There are a lot of tools built into Photoshop CS2 — an awful lot. More than what most people need or will ever use. But hidden in the nooks and crannies of Photoshop's menus and palettes is one secret gem that almost everyone will find of use but that few know about. This week, I'm going to do my part remedy that. Allow me to introduce you to the Image Processor.

The Image Processor is a script that comes with Photoshop CS2. It's somewhat of a Swiss Army Knife that will allow you to batch process a group of images, performing an action on each, resizing them as need be, converting them to jpeg or tiff, and many other possibilities. You pick the files you want to work on, pick the destination folder for the resulting converted files, select the options you want to use, and click on the "Run" button to start it doing its thing.

You can get to the Image Processor in one of two ways, either from Adobe Bridge, or directly from within Photoshop. In Bridge, you get to it by selecting the images you want to work on and then choosing Tools >> Photoshop >> Image Processor. Or, if you are already in Photoshop, it's available via File >> Scripts >> Image Processor. Either way, it's the same thing.

If you access it from Bridge, the images you will be processing are those you chose beforehand by selecting them in Bridge. If you ran Image Processor from within Photoshop directly, you will have the option of working on files you already have open in Photoshop, or of picking a source directory on your hard drive. You can select to write the converted files back to a subdirectory of your source folder, or to a different folder of your choosing.

Input files can be of any type supported by Photoshop. If you select camera raw files, they will be converted using either your default settings in Adobe Camera Raw or any settings saved in a sidecar XMP file or the Camera Raw database from previous editing. You can save output files in the jpeg format, tiff or Photoshop PSD, or any combination of these three, all that the same time. During processing, a subdirectory will get created in your selected output folder for each type. For each type, you can specify that images should be resized to fit within chosen dimensions. For example, to resize a collection of horizontal and vertical images to be no more than 800 pixels on their long size, you can enter 800 as both the width and height. The original aspect ratio will be maintained.

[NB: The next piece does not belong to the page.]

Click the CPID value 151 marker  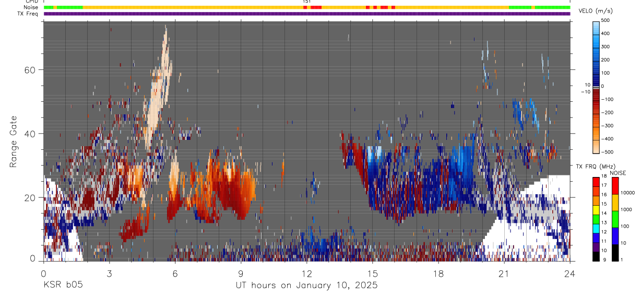coord(307,2)
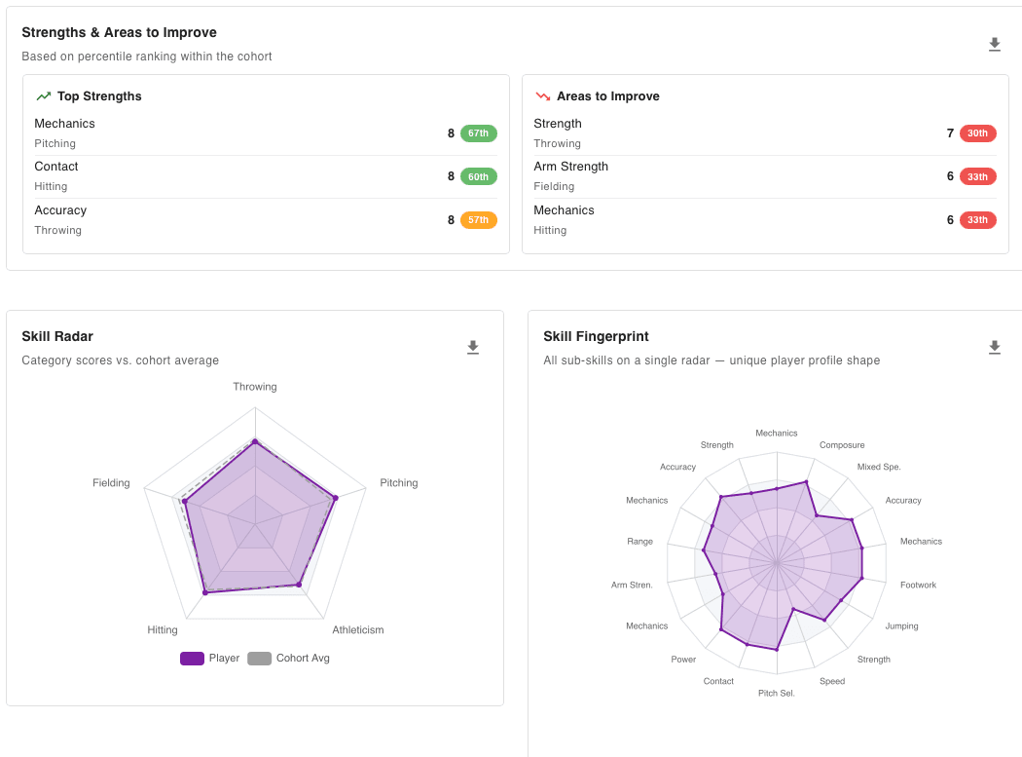Click the 57th percentile badge for Accuracy
This screenshot has height=757, width=1022.
click(477, 219)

There's a check box that allows you to embed an ICC profile in images that get created. You can also tell Image Processor to convert jpeg output files to sRGB, making it easy to create images for web or email use.

But it doesn't stop there. If you are processing a set of camera raw images that should all have the same adjustments, you can check another box to adjust the first image in the set and Image Processor will use those settings on the remainder. You can also create a Photoshop Action to be run on each image. If your Action does not require user input, the entire set of images can be processed with no further effort from you. There are several other features too that you will find as you work with the Image Processor.

For those who have been using Photoshop for some time, the Image Processor is actually the latest version of what started out as Dr. Brown's Image Processor. Russell Preston Brown is the Senior Creative Director at Adobe Systems Incorporated. He's a true Photoshop wiz, but he's also a bit of a nut — but in a good way. He travels around the world evangelizing the joys of using Adobe software, teaching countless digital imaging users how to get the most out of Photoshop. To get a sense of his creative but unusual presentation style, visit his website at www.russellbrown.com.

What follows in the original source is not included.